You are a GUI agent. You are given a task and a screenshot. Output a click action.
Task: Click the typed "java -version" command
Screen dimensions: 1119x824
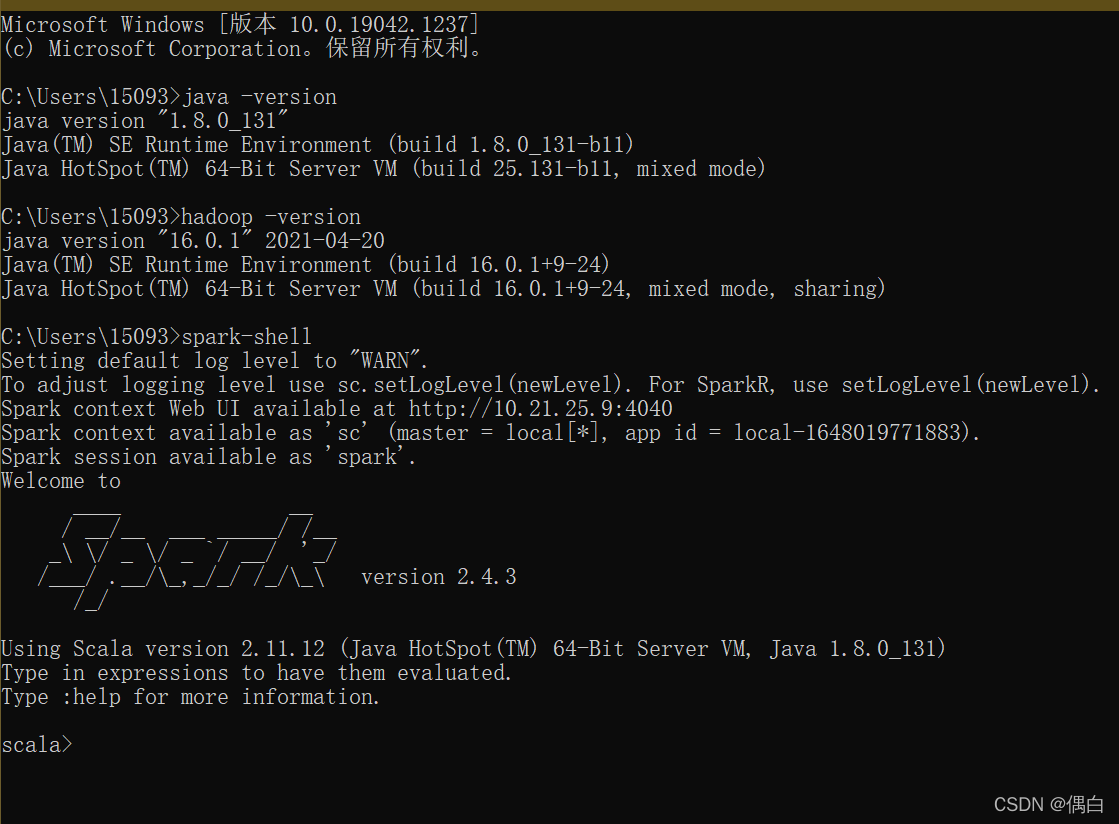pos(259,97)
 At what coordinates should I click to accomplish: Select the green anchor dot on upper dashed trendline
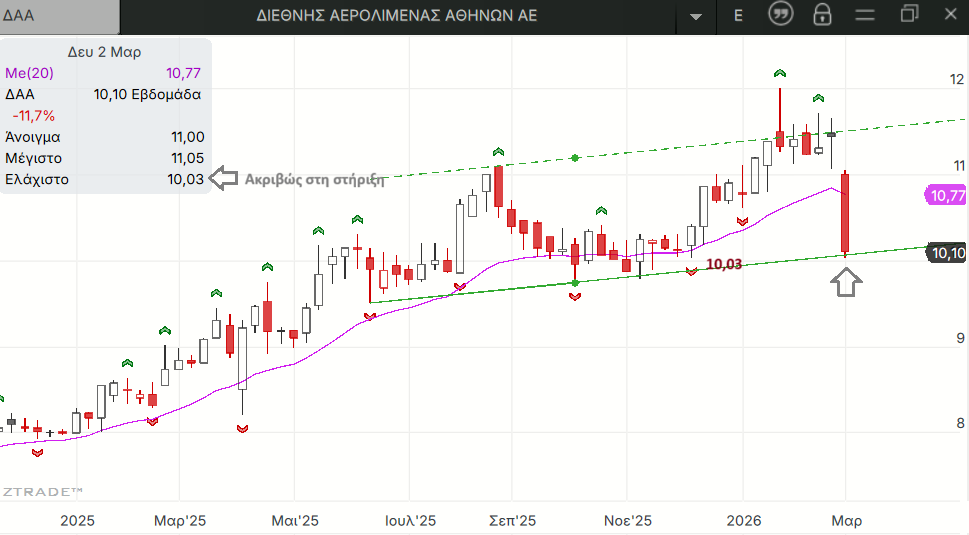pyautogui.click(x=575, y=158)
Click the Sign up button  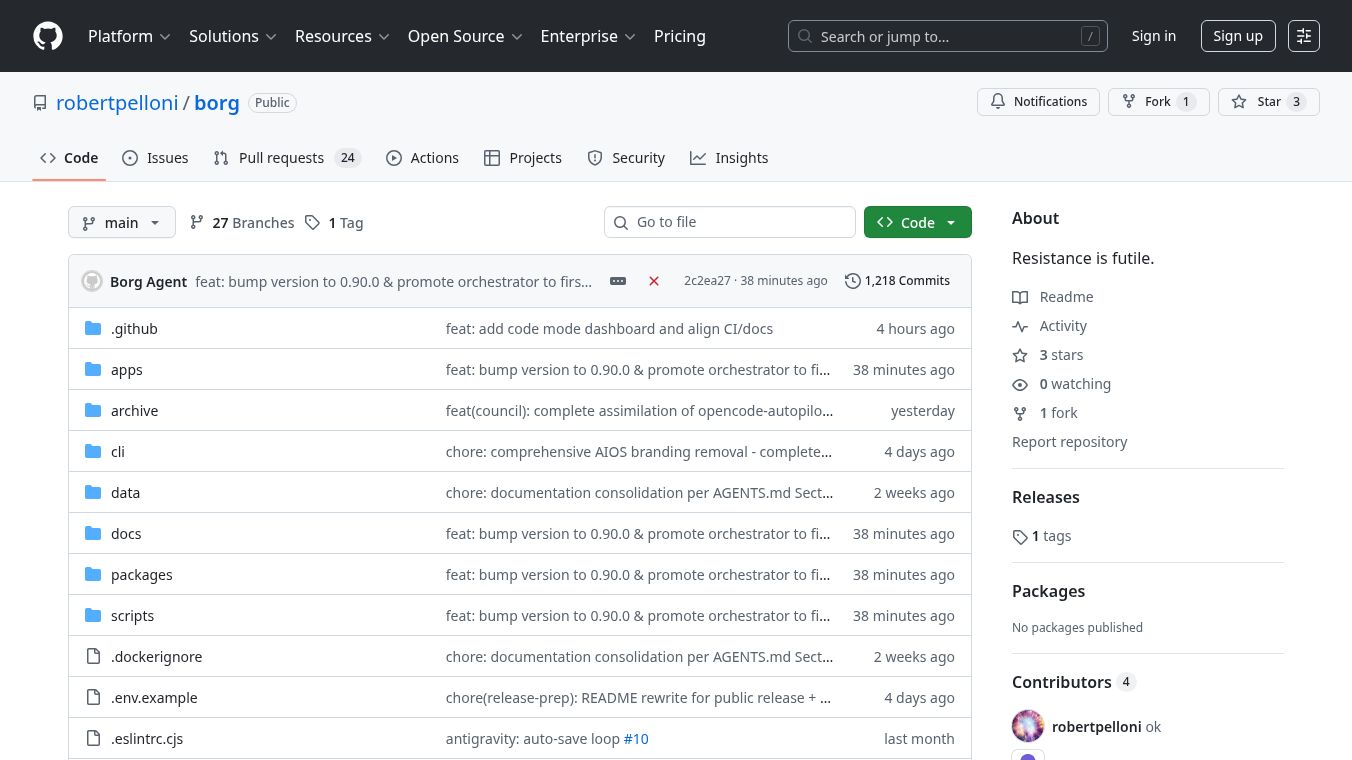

● Directions for this task
Repeat exactly the lines in the entries from the one containing "Task: Click the" to the final line, inclusive, and nothing beyond them; skip pictures.

● Written solution
Task: Click the typed "java -version" command
Screen dimensions: 1119x824
pos(259,97)
 At what coordinates should I click to accomplish: Select the green anchor dot on upper dashed trendline
pyautogui.click(x=575, y=158)
Click the Sign up button  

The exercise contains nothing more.